会場に入らず、皆、何をしていたのか? それは、お嬢とそのエスコート役のルイが乗ったヘリコプターに何かあったということなのか?
「なぁシュティ、ヘリってどうやって飛んでるんだ?」
空を見上げながら、君影はシュティに聞いた。
「飛行機と同じですよ」
シュティはマネージャーから目をそらさずに答えた。
「なぁ、ヘリって何で飛んでるんだ?」
君影はなおも聞く。
「簡単に言えば、ベルヌーイの定理です」
「もっと簡単に説明しろよ」
君影とシュティのやりとりが段々早くなっていく。
「翼により揚力を発生させて飛んでいます。飛行機は自らが動くことによって揚力を発生させていますが、ヘリは羽を動かして揚力を発生させているんです。

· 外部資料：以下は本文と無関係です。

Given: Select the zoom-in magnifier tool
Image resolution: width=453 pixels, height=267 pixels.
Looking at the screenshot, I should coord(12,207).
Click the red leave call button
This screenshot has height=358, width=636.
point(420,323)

シンプルな話でしょう」
シュティも無表情に答える。
「わっかんねーな、簡単に落ちるのか?」
「割と簡単に飛びますし、割と簡単に落ちます」
「どうやったら?」
「揚力を失えば」
「どうやって?」
シュティがピタっと答えるのを止めた。
マネージャーから視線を外し、君影の目を見た。
「…操縦不能だそうですよ」
やっとさっきから聞きたかった回答が得られたのだが、それは最悪の想像を確定しただけだった。
「マジで?」
見つめ返した水色のビー玉のような瞳が真剣だった。
「連絡手段はありません。無線の交信も途絶えたとのことです。…そうですね?」
シュティはマネージャーへ確認をとる。マネージャーは何度もうなずいた。
「なぜ、そうなったかという原因については、情報がまったくありませんし、今、その話を追求したところで事態が何か好転することもないです。

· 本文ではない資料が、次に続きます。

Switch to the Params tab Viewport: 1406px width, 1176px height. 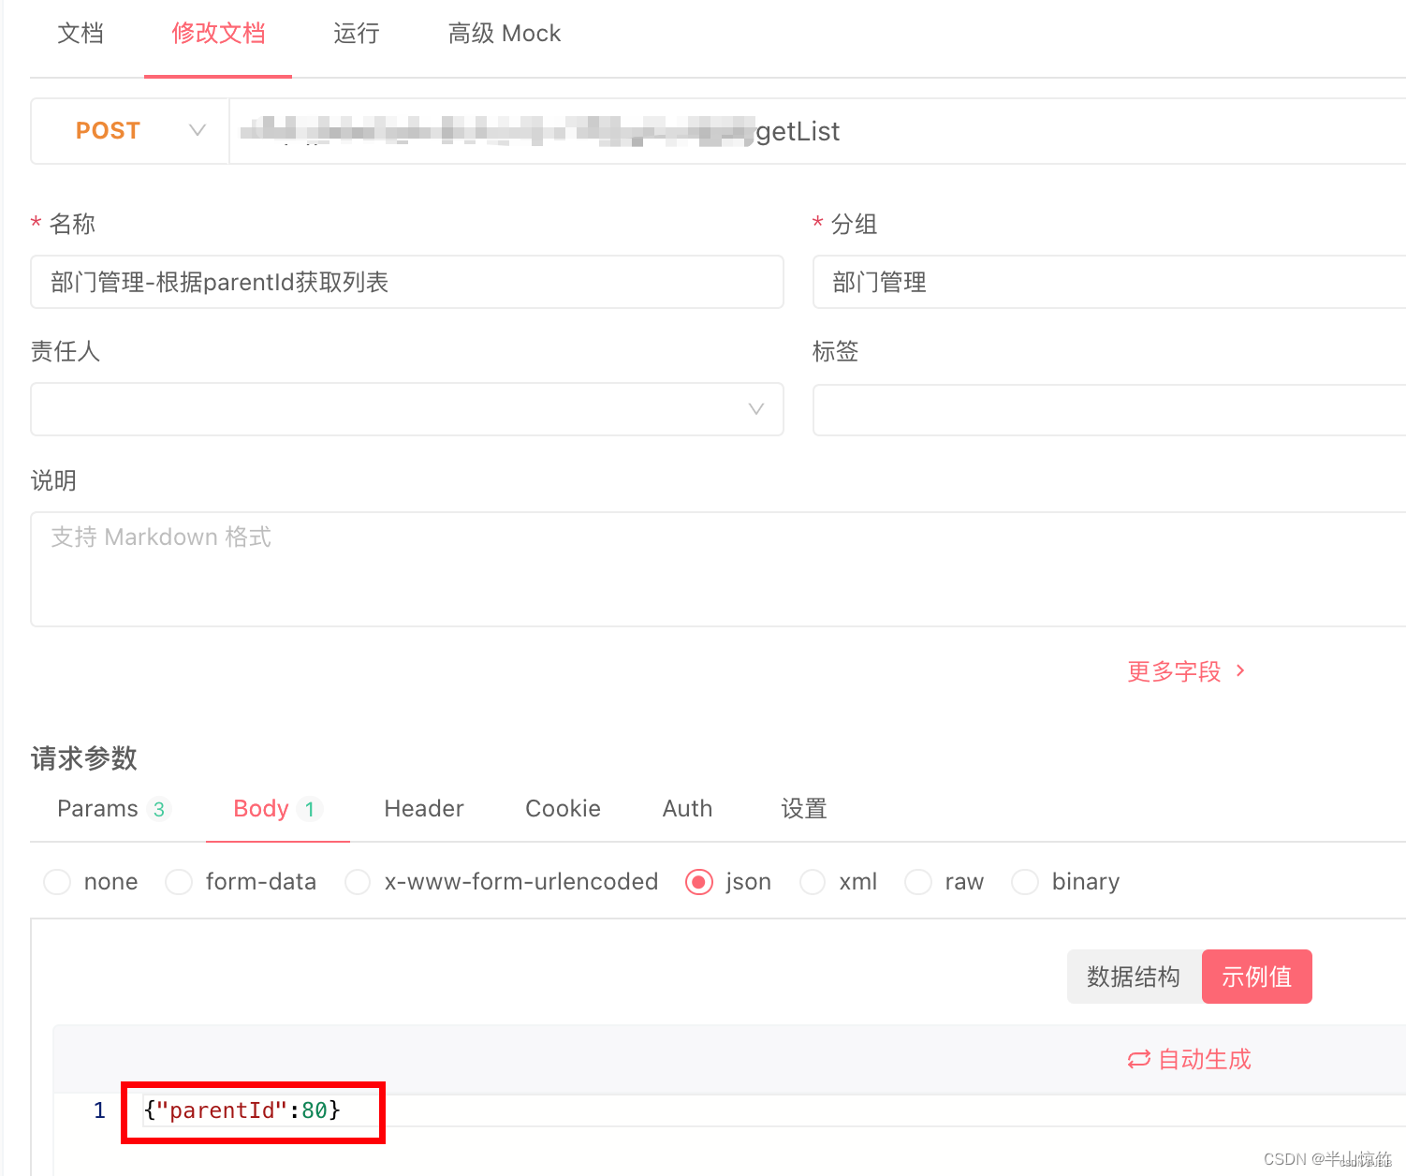[x=96, y=808]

ヘリに関して、ボクたちに何かできることはありません。ヘリのパイロットかルイの判断に期待するしかありません」
「あとは神頼みだな」
「神頼み…、そうですね、静香の強運を信じましょう」
静香、と聞いて君影は我に返った。
もし、静香が死ぬような事態になったら、死ぬにはいたらなくとも、もし、ヘリがどこかに不時着して定刻通りに式典が始められない事態になるのだったとしたら…。
「まずいな、この場をどうやって収めたらいいんだ」
シュティがやっと気がついたかといった表情で君影を見た。